SHORT EXERCISE
Express these lines as a Markdown table with the columns Row and Line, putting one line in each row and leaving out the blank lines.

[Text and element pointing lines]
★ ★ ★

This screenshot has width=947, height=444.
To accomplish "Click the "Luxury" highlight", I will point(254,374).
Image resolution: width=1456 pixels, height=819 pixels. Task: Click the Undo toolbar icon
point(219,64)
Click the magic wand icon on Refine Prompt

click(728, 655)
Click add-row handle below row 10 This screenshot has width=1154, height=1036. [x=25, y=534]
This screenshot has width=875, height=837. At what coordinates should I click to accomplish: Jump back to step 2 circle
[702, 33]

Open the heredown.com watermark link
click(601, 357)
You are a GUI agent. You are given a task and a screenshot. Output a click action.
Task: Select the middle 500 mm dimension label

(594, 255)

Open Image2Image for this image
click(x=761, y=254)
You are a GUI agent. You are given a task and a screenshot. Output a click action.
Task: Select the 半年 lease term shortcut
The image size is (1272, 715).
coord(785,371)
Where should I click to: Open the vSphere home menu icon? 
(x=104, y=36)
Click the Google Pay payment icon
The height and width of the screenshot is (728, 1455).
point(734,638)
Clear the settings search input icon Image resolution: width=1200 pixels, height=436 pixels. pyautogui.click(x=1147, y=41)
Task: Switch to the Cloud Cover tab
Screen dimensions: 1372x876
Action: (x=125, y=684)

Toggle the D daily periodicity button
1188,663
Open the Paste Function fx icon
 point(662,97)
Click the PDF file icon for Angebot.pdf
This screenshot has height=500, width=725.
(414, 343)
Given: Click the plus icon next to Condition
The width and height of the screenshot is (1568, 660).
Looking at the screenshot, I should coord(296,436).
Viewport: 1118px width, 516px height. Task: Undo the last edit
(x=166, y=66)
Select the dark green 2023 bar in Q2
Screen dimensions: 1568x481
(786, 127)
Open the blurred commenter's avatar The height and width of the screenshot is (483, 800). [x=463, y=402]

★ ★ ★

WORKED SOLUTION
| Row | Line |
|---|---|
| 1 | This screenshot has width=947, height=444. |
| 2 | To accomplish "Click the "Luxury" highlight", I will point(254,374). |
| 3 | Image resolution: width=1456 pixels, height=819 pixels. Task: Click the Undo toolbar icon |
| 4 | point(219,64) |
| 5 | Click the magic wand icon on Refine Prompt |
| 6 | click(728, 655) |
| 7 | Click add-row handle below row 10 This screenshot has width=1154, height=1036. [x=25, y=534] |
| 8 | This screenshot has width=875, height=837. At what coordinates should I click to accomplish: Jump back to step 2 circle |
| 9 | [702, 33] |
| 10 | Open the heredown.com watermark link |
| 11 | click(601, 357) |
| 12 | You are a GUI agent. You are given a task and a screenshot. Output a click action. |
| 13 | Task: Select the middle 500 mm dimension label |
| 14 | (594, 255) |
| 15 | Open Image2Image for this image |
| 16 | click(x=761, y=254) |
| 17 | You are a GUI agent. You are given a task and a screenshot. Output a click action. |
| 18 | Task: Select the 半年 lease term shortcut |
| 19 | The image size is (1272, 715). |
| 20 | coord(785,371) |
| 21 | Where should I click to: Open the vSphere home menu icon?  |
| 22 | (x=104, y=36) |
| 23 | Click the Google Pay payment icon |
| 24 | The height and width of the screenshot is (728, 1455). |
| 25 | point(734,638) |
| 26 | Clear the settings search input icon Image resolution: width=1200 pixels, height=436 pixels. pyautogui.click(x=1147, y=41) |
| 27 | Task: Switch to the Cloud Cover tab |
| 28 | Screen dimensions: 1372x876 |
| 29 | Action: (x=125, y=684) |
| 30 | Toggle the D daily periodicity button |
| 31 | 1188,663 |
| 32 | Open the Paste Function fx icon |
| 33 |  point(662,97) |
| 34 | Click the PDF file icon for Angebot.pdf |
| 35 | This screenshot has height=500, width=725. |
| 36 | (414, 343) |
| 37 | Given: Click the plus icon next to Condition |
| 38 | The width and height of the screenshot is (1568, 660). |
| 39 | Looking at the screenshot, I should coord(296,436). |
| 40 | Viewport: 1118px width, 516px height. Task: Undo the last edit |
| 41 | (x=166, y=66) |
| 42 | Select the dark green 2023 bar in Q2 |
| 43 | Screen dimensions: 1568x481 |
| 44 | (786, 127) |
| 45 | Open the blurred commenter's avatar The height and width of the screenshot is (483, 800). [x=463, y=402] |